» TASK BRIEF
Starting with the line that contains "The image size is (1915, 705)." and ending with the last line of the entries, repeat exactly those lines and nothing else, pictures excluded.

+--

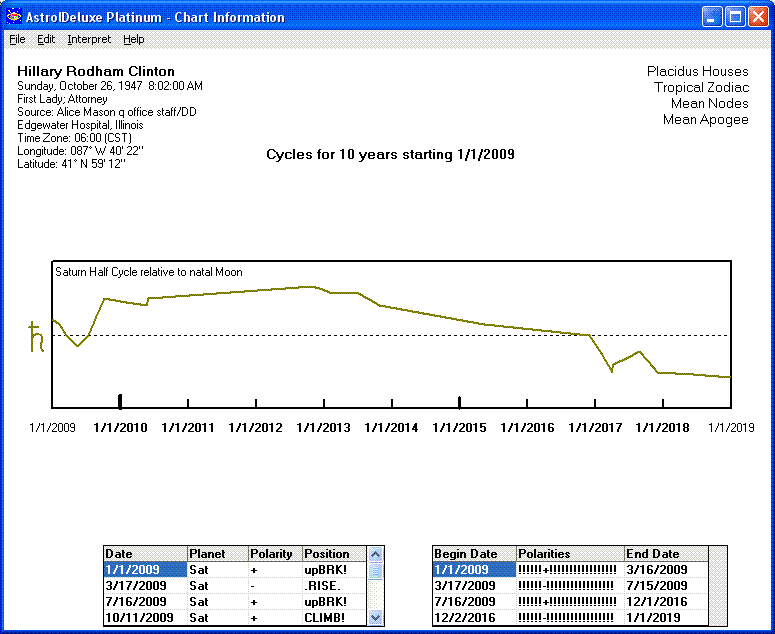This screenshot has width=775, height=634.
Task: Open the Edit menu
Action: pos(46,39)
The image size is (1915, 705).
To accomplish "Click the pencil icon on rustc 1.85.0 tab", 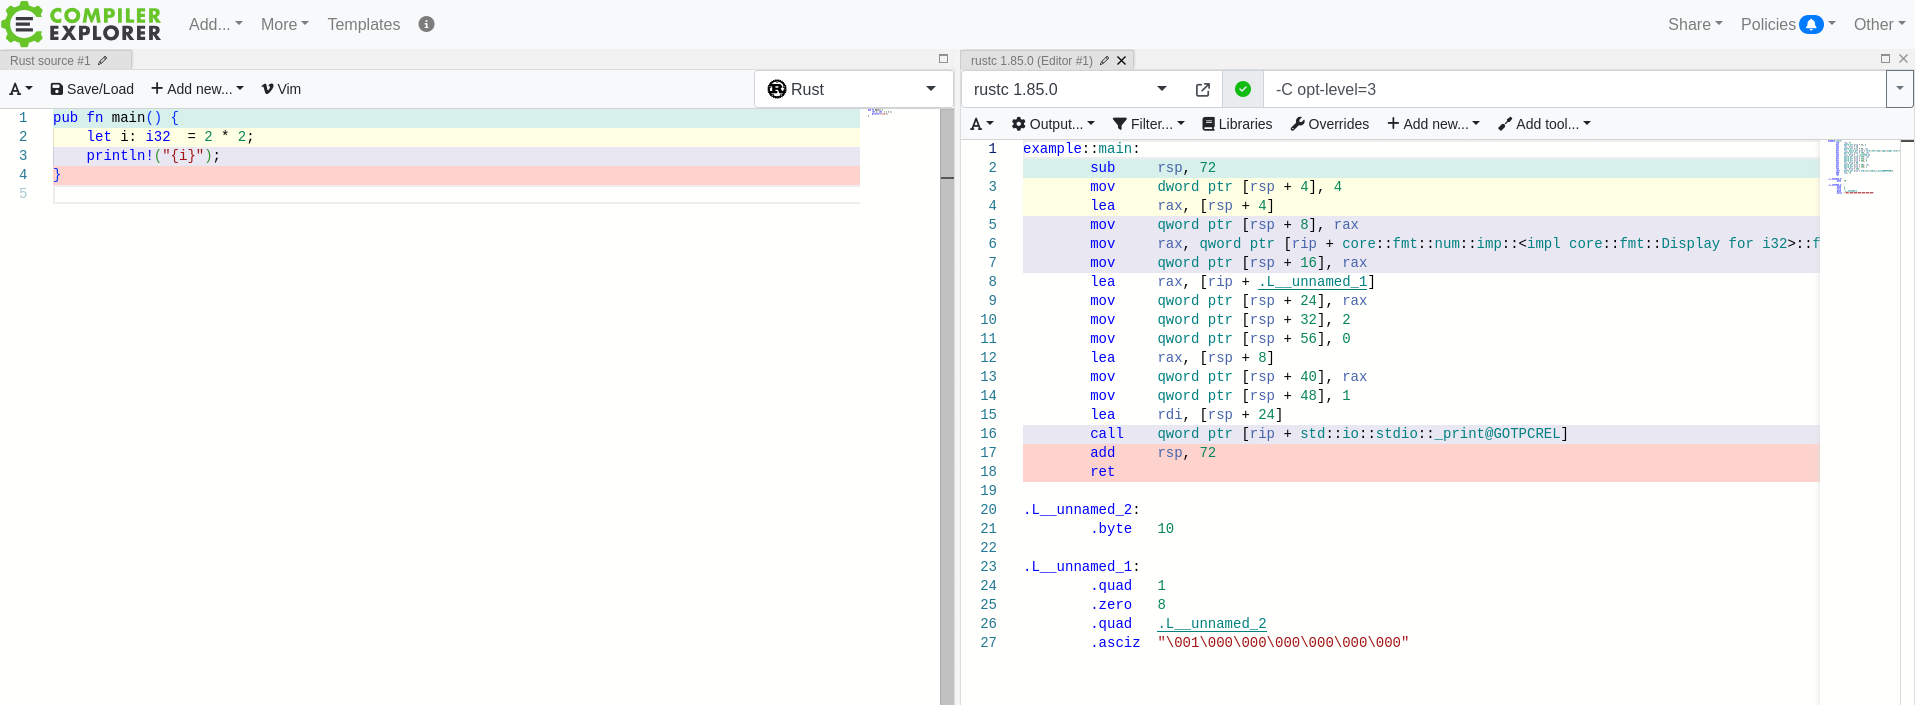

+--

» RESPONSE
The image size is (1915, 705).
To accomplish "Click the pencil icon on rustc 1.85.0 tab", 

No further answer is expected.